Los investigadores del área de inteligencia artificial no se han parado a pensar detenidamente en la naturaleza de la inteligencia o del aprendizaje y, sin embargo, han tratado de reproducirlos en sus creaciones tecnológicas consiguiendo con ello unos resultados bastante pobres lo mismo en su versión inicial que en las versiones basadas en procesamiento paralelo, en redes neuronales o en interacción entre agentes simples capaces de aprender por sí mismos. No se ha conseguido nada remotamente comparable a una actuación inteligente ni un aprendizaje digno de tal nombre.

¿Es un intento imposible? Los esencialistas de lo humano dirían que así es. Rodney Brooks, uno de los sucesores de Minsky, afirmaba lo contrario apoyándose en que los esencialistas siempre habían dicho “hasta aquí se puede llegar” y el progreso tecnológico siempre les había obligado a llevarse su supuesto límite más lejos.
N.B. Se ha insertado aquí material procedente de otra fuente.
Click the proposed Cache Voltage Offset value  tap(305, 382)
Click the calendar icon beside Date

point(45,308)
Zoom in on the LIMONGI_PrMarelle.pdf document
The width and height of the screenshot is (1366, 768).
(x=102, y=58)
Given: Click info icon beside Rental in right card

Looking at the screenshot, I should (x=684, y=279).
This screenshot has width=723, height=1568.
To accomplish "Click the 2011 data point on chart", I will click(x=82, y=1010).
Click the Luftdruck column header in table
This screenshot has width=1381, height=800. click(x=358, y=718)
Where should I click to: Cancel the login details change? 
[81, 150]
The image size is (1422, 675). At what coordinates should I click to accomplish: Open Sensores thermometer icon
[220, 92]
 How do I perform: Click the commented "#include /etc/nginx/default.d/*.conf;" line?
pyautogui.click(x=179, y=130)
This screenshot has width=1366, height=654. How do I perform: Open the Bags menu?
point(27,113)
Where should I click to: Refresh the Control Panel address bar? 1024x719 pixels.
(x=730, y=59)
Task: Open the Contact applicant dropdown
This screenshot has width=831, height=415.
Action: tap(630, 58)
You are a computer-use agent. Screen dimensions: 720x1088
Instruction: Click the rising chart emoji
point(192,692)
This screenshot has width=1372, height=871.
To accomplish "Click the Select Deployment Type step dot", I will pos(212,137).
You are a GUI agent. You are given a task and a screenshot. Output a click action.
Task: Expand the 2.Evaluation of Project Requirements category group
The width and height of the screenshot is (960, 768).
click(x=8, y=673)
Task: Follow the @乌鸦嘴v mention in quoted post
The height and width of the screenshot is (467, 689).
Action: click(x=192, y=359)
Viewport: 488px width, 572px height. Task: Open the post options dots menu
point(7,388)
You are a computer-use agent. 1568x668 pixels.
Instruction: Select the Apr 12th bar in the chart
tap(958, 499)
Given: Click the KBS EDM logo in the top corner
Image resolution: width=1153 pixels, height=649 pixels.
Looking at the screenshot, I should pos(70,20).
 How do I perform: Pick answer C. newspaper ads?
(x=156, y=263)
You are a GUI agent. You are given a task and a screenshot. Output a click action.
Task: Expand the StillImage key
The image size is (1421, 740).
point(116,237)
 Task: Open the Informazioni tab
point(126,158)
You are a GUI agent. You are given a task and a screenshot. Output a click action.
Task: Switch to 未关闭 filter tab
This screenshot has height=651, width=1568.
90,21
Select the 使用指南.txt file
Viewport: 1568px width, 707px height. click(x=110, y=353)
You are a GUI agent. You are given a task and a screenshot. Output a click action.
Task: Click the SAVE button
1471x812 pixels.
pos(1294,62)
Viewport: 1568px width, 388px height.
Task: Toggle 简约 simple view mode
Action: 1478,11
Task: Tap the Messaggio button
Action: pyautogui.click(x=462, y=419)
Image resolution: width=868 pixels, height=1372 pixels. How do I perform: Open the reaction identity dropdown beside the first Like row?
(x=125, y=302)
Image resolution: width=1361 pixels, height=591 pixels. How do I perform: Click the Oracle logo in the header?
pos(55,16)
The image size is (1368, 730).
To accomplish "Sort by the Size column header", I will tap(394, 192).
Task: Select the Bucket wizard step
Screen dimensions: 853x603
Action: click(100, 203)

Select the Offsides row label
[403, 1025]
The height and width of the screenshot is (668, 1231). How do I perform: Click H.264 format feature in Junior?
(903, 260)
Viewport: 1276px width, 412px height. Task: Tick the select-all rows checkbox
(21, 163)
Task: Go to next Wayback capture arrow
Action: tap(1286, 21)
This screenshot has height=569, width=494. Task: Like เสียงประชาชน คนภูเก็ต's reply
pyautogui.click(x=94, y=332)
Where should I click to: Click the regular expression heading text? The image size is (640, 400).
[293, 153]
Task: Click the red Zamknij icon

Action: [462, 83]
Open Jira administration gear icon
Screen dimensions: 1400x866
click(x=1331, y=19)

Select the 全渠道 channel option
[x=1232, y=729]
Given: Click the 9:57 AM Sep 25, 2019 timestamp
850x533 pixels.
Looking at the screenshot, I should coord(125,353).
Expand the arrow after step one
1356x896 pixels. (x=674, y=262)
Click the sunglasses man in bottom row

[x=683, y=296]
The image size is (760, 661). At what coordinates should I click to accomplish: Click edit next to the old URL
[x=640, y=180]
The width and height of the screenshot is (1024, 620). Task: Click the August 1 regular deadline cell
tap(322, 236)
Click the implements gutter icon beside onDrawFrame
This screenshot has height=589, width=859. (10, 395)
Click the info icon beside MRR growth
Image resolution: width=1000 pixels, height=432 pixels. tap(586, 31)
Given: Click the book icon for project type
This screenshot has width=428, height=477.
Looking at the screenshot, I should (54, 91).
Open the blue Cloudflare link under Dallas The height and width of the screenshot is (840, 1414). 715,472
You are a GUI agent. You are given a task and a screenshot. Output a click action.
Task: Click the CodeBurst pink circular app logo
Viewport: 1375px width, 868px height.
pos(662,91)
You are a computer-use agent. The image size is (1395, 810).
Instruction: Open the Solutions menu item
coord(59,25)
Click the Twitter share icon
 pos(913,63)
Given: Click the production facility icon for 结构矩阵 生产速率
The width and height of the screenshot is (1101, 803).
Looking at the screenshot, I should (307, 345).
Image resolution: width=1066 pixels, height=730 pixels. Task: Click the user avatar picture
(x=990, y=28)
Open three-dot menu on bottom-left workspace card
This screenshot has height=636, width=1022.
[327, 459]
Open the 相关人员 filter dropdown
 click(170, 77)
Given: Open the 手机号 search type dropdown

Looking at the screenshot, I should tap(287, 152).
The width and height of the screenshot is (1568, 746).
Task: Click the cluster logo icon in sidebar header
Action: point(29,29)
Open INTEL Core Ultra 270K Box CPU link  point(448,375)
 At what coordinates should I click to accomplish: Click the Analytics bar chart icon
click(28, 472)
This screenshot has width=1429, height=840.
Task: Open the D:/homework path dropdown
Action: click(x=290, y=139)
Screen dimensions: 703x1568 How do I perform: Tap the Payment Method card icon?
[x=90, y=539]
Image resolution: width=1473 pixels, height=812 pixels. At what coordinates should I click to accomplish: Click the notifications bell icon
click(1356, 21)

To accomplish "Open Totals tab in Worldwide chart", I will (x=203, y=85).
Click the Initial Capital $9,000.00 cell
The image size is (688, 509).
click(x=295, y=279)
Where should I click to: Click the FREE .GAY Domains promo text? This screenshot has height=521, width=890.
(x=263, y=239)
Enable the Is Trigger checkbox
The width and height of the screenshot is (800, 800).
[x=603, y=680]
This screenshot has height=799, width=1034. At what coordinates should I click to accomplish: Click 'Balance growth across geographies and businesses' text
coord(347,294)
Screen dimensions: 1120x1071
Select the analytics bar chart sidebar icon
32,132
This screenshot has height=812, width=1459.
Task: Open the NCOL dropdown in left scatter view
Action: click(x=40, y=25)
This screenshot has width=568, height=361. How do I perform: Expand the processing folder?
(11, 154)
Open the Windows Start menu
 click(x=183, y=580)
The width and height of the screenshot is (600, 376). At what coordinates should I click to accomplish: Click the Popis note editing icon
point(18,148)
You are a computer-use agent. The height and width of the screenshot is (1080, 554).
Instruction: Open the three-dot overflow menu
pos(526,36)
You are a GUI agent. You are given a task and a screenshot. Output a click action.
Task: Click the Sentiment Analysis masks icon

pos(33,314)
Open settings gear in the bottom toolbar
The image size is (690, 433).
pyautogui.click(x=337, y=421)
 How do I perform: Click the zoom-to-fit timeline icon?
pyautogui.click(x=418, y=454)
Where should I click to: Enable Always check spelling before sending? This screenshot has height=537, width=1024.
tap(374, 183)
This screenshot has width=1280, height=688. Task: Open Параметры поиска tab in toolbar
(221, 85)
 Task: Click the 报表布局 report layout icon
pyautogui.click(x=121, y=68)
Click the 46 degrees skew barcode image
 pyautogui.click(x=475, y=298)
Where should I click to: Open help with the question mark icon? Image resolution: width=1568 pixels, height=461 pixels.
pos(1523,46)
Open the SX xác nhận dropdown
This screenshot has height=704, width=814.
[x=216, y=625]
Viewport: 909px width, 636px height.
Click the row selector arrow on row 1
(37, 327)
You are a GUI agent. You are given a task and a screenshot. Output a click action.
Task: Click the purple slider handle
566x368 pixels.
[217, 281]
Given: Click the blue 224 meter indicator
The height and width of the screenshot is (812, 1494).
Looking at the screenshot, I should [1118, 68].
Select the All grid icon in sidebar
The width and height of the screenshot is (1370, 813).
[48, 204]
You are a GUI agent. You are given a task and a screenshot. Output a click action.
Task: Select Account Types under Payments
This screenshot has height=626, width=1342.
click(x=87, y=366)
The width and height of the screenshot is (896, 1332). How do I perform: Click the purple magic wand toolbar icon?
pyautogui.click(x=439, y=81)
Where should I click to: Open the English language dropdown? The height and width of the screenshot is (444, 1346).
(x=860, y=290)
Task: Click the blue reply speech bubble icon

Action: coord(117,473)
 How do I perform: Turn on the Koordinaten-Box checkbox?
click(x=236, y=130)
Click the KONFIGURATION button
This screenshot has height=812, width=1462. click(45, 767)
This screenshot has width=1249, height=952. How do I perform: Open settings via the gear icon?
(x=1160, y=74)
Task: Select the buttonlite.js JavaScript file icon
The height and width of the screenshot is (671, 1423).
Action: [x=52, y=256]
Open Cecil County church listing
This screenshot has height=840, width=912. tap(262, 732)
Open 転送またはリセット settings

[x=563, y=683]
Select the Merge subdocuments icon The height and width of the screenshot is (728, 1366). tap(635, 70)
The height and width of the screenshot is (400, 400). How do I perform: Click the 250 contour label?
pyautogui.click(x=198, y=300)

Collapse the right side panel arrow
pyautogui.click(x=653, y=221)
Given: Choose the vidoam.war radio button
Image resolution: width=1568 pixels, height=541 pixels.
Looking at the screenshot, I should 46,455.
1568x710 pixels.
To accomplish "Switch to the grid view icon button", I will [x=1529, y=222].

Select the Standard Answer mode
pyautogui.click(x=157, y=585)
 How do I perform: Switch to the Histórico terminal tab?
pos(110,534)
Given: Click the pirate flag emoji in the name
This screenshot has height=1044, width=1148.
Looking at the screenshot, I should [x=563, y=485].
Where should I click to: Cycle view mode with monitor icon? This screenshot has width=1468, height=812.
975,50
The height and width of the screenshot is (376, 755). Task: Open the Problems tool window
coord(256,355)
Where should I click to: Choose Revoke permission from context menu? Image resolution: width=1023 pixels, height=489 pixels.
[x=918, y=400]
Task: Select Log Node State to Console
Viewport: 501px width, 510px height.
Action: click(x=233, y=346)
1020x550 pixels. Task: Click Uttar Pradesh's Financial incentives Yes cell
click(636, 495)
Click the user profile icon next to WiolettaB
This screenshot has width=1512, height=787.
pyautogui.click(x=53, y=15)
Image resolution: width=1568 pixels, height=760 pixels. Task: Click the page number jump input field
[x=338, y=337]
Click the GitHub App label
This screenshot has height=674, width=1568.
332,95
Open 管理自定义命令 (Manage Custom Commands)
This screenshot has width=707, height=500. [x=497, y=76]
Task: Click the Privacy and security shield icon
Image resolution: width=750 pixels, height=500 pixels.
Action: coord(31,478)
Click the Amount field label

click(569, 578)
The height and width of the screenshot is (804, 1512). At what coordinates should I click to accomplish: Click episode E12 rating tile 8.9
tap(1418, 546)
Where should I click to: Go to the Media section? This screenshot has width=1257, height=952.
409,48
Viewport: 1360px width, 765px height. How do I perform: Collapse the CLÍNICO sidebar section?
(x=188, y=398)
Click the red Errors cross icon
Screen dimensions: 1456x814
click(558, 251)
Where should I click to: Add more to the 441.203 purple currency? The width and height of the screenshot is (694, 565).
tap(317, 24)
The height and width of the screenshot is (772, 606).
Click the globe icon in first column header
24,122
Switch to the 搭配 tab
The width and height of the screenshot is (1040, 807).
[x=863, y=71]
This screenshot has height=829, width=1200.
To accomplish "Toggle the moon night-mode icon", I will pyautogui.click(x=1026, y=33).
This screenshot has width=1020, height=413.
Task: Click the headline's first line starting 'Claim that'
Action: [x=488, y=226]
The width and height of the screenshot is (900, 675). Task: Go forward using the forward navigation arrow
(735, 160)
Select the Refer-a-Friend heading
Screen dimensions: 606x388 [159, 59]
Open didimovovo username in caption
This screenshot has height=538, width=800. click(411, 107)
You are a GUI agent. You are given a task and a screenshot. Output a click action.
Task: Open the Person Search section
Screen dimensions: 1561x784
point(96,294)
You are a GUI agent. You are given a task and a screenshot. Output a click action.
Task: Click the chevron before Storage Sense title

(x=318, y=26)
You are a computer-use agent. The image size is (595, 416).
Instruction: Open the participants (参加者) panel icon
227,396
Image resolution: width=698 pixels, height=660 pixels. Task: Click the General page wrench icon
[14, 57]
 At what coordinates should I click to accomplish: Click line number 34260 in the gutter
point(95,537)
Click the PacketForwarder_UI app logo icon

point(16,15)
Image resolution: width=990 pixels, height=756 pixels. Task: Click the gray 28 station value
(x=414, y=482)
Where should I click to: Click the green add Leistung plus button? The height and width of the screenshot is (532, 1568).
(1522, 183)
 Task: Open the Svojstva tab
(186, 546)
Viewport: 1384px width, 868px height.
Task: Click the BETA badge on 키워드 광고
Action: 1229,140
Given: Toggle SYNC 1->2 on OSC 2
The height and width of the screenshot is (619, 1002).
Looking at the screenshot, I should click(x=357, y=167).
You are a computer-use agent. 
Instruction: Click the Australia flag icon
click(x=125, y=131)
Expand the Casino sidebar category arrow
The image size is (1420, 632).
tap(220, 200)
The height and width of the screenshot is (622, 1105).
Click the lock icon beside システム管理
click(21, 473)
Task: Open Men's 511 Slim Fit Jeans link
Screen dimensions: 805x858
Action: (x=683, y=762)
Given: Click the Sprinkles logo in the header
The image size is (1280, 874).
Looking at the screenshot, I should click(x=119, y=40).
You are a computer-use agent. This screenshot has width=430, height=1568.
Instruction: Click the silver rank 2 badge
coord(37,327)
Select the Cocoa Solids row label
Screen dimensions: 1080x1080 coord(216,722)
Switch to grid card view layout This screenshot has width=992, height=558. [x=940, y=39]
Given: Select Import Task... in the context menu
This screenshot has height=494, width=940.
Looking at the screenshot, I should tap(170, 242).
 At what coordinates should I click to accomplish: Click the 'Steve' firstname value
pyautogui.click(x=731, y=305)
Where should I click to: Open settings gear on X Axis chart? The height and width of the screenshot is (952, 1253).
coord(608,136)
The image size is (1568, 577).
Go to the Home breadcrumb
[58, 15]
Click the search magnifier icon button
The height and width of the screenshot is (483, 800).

Hasta ahí tenía razón; lo malo es que Brooks se apoyaba en ese hecho como supuesta demostración de que siempre iba a ocurrir así y que no había límites al progreso tecnológico…y ése es un salto en el vacío de difícil justificación, especialmente cuando ha habido notables batacazos en los terrenos científico y tecnológico y cómo creencias de siglos han tenido que ser aparcadas para sustituirlas por otras. ¿Hablamos, por ejemplo, de las técnicas de navegación utilizadas cuando se creía que la Tierra era plana? A Brooks le puede ocurrir lo mismo; es posible que el progreso tecnológico no tenga un límite conocido pero es posible también que su particular línea de progreso tecnológico sea uno de los muchos callejones sin salida en que la ciencia y la tecnología se han metido durante los últimos siglos. Lo visto hasta ahora da toda la apariencia de eso.

No sé si en algún momento se construirán máquinas que se puedan considerar inteligentes y personalmente no lo descarto. Lo que sí parece descartable es que puedan construirse si no se tiene una idea clara de cuál es la naturaleza real de la inteligencia y de cuáles son realmente los mecanismos de aprendizaje. Las no muy científicas actitudes respecto a los disidentes que se han utilizado en el área de inteligencia artificial y que han conducido a la defenestración de personajes como Terry Winograd, una vez que empezó a encontrar inconsistencias y siguió su propia línea o al rechazo de otros como Jeff Hawkins, tecnólogo interesado en el funcionamiento cerebral que les podía haber abierto vías de investigación nuevas.

Ha habido mucha soberbia y mucho funcionamiento por lealtades tanto a personas como a un modelo que hace agua por todas partes. La mano de la foto muestra que, además, ha habido contradicciones con los propios planteamientos. No sé si habrá alguna vez una máquina inteligente pero es dudoso que salga de una factoría que funcione con el principio machadiano de despreciar cuanto ignora. Encontrar el camino correcto a lo mejor requiere una mayor dosis de modestia y algunas dudas sobre los planteamientos iniciales.